79.鉱石喰らい①
巨大なハサミがシャロを襲う。
振り下ろされるハサミを、シャロは盾で受け流す。
受け流されたハサミが轟音を立てながら、石畳の地面を抉る。
「ソラー!これ正面から受けれないやつー!」
シャロは後ろに飛びのき距離をとる。
鉱石喰らいのハサミの威力は、シャロの許容量を超えた一撃の様だ。
「〈盲目〉!」
手を鉱石喰らいに向け。
黒く輝く魔法陣より、相手の視界を一時的に奪う黒い靄を打ち出す。黒い靄は鉱石喰らいの人間部分の、顔に張り付きその視界を奪った。
鉱石喰らいは再度ハサミを振り上げ、シャロに向かって振り下ろす。
距離をとったシャロに向けて、正確に振り下ろされたハサミを、シャロは横に飛び回避する。振り下ろされ地面に突き刺さるハサミを見て、俺は気づく。
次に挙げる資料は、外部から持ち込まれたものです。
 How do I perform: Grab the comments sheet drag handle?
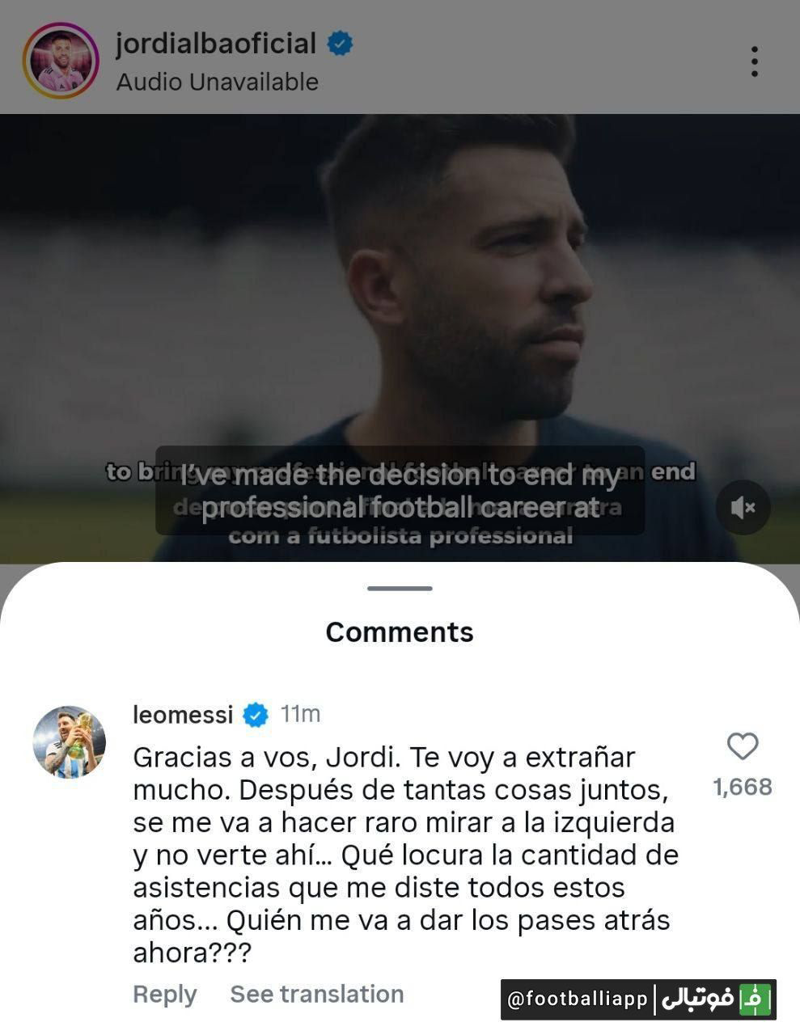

そういえばサソリの部分の眼も見えるのか?だとしたら不味いな。
未だに周りは腰を抜かしている者や、どうしたらいいのか分からず武器だけ構えている奴らばかりだ。
「……ハァ、突っ込むか。〈加速〉!」
そう独り言を呟き、呪文を唱え、俺は鉱石喰らいに向け駆け出した。
走りながら呪文を唱え、鉱石喰らいに牽制を仕掛ける。
「〈闇の棘〉」
鉱石喰らいの真下に黒く輝く魔法陣が描き出され、黒く鋭い棘が飛び出す。黒い棘は勢いよく伸び、鉱石喰らいの腹に当たった。
当たった棘はそれ以上伸びず、鉱石喰らいの体重に負けた様にして、粉々に砕け散ってしまった。
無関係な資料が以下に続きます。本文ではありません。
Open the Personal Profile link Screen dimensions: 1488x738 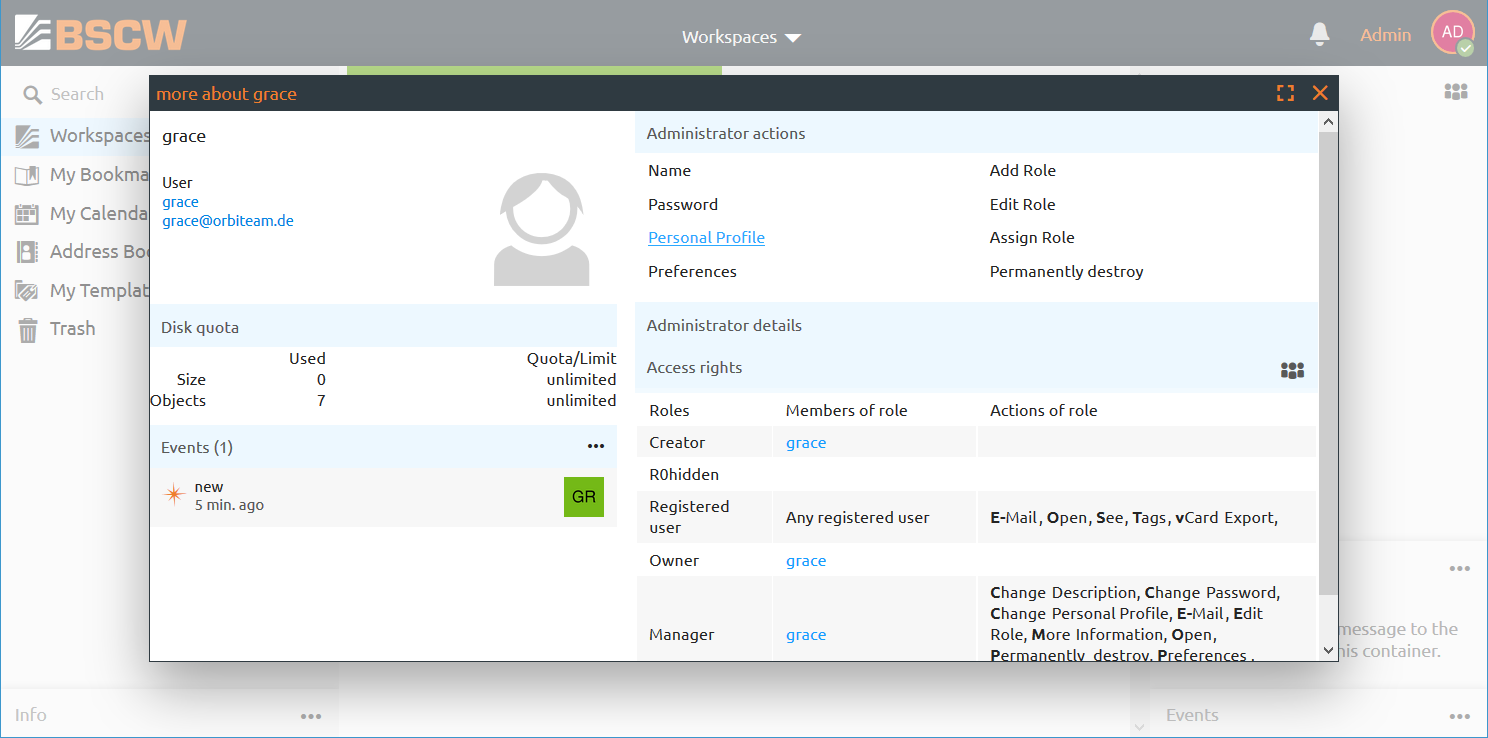point(706,238)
……ッチ。期待はしていなかったが、〈闇の棘〉じゃ傷が付かんか。
直ぐに距離が縮まるが、鉱石喰らいは俺の魔法に気づいていないのか、シャロにハサミを振り下ろし続けていた。
その動きは単調で、シャロは危なげなく回避していた。
俺は握る剣に魔力を込める。
刀身が黒く染まり、闇の属性を纏った。
鉱石喰らいの側面から近づいていたので、そのまま足―と云うか腕―に向けて剣を薙ぎ払った。
見た目は普通の褐色の腕だが、思ったよりも硬い。
切り落とす勢いで力を込めたが、少ししか刃が通らなかった。
それでも何度か切れば切り落とせる、そういう強度だ。
「なら何度でも切ってやるよ!おらああ!」
振り抜いた剣を振り被り、力を込めて振り下ろす。
剣が半ばまで入り込み、そこで動きを止めた。
……あ、ヤバ。剣が抜けない。
「あわわわわ!」
剣が抜けずに焦る俺に、鉱石喰らいはコチラの方が脅威だと判断した様で、体を回し、ハサミを水平に薙ぎ払った。
「うおおおお!」
回避いいい!
直ぐに剣から手を放し、俺はそれを仰け反る形で回避して、その場から飛びのいた。
ゴロゴロ転がり距離を取り、ガバっと起き鉱石喰らいを視界に入れる。
あっぶなー!死ぬところだった……。
まさか剣が抜けなくなるとは思わなかった、……さてどうしようか。
剣は未だに鉱石喰らいの足の1本に、刺さったままだ。
どうにかして抜かないといけない。
もう一度近づいて引っこ抜くというのも難しそうだ。
鉱石喰らいの動きは緩慢で、その場からあまり動こうとしない。
先程迄シャロを攻撃していたが、今は見向きもしていない。
……なんだコイツ?少しの違和感を感じる。
魔物は基本的に好戦的だ、コイツからはそれがあまり感じられない。
⋯⋯そういえば。俺は当たりを見回す。
「……いない」
ローブ姿の人物がいつの間にか居なくなっていた。
考えられる最悪の状況は、この鉱石喰らいと同じ魔物を他の場所でも召喚される事だろう。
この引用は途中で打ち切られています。